Youtube Twitter LinkedIn Facebook
© Promeca com / Freepik
15 mai 2020

Covid-19 - Point de situation au 15 mai 2020 du secteur des industries mécaniques

Dès les premières annonces gouvernementales, la Fédération des Industries Mécaniques (FIM) s’est pleinement mobilisée pour accompagner les entreprises mécaniciennes dans cette période si particulière. En tant que corps intermédiaire, la FIM est, depuis le début de la crise, le point d’entrée du secteur des industries mécaniques pour les ministères et les parlementaires pour apporter d’une part son éclairage sur la situation socio-économiques de ses différents secteurs d’activité, d’autre part, pour se faire le relais de la réalité « terrain » de ses industriels.
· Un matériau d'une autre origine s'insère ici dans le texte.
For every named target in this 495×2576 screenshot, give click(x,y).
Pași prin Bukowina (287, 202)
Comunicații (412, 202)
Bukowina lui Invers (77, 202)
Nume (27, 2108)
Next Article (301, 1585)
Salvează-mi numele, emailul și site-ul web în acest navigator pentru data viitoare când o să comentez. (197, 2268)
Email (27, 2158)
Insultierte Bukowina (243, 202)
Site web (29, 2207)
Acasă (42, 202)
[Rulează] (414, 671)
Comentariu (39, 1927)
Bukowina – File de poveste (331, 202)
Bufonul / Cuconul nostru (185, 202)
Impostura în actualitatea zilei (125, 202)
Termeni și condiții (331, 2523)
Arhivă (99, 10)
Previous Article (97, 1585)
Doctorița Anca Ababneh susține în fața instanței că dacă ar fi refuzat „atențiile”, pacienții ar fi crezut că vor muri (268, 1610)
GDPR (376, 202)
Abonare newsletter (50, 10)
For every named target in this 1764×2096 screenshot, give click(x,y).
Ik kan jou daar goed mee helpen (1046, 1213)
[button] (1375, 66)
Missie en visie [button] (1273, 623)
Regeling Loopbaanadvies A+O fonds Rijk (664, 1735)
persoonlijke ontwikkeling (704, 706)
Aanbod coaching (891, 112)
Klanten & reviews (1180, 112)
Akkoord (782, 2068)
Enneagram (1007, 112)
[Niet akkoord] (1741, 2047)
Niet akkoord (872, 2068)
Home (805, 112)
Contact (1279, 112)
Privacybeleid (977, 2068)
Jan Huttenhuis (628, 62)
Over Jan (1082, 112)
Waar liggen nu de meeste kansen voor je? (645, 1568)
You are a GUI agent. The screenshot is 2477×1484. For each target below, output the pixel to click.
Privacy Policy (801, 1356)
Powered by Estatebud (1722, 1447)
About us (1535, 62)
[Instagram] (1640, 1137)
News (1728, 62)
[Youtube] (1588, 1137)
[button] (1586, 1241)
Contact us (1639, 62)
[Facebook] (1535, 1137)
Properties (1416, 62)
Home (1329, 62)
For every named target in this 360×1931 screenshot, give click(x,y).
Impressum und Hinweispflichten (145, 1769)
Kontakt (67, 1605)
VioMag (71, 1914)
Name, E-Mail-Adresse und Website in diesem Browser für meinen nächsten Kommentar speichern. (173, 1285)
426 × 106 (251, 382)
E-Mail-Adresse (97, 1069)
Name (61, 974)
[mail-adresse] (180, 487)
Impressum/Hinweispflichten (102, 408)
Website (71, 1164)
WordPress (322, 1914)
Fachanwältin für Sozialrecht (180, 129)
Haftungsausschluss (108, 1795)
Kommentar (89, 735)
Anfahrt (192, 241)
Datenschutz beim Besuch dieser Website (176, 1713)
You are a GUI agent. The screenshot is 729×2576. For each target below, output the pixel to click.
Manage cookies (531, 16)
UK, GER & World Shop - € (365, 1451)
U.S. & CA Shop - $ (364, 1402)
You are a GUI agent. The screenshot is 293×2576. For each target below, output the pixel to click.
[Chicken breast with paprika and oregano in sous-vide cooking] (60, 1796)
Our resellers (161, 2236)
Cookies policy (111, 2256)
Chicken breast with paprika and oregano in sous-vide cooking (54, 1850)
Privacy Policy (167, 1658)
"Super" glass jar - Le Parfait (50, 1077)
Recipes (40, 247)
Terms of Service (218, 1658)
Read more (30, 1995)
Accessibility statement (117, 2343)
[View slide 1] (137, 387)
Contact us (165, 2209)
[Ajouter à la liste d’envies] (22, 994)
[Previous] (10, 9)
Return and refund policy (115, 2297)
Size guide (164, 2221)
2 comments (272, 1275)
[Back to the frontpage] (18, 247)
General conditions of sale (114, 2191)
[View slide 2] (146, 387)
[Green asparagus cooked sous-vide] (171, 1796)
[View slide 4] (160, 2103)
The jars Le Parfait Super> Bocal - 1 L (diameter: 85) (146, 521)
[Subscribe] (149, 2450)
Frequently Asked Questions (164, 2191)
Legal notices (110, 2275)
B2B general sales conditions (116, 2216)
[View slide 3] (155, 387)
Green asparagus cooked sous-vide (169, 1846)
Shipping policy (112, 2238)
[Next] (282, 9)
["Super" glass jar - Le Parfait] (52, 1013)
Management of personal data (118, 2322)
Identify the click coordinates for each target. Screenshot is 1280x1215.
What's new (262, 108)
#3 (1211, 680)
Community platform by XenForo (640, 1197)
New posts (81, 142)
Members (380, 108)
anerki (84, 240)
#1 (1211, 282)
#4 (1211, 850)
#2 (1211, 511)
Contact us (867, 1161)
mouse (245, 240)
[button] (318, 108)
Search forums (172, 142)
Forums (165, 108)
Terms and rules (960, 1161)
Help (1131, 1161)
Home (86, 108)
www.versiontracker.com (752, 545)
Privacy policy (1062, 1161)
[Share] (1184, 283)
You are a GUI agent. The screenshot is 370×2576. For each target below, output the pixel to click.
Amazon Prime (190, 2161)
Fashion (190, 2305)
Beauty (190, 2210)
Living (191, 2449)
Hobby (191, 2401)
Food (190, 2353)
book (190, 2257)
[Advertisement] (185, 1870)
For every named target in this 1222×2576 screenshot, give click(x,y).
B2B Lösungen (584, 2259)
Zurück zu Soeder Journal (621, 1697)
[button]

Activités des entreprises mécaniciennes et de leurs sites de production

Dans l’ensemble du secteur mécanicien, on estime le nombre des sites de production en fonctionnement entre 55 et 60%. Ce chiffre varie notablement selon l’activité des entreprises : on note plus de 80 % de fermeture pour les sous-traitants de la filière automobile dont les usines des donneurs d'ordres étaient fermées et près de 80 % des sites en fonctionnement pour les entreprises travaillant par exemple pour la filière agroalimentaire dont les usines des donneurs d'ordres sont ouvertes et travaillent à plein régime.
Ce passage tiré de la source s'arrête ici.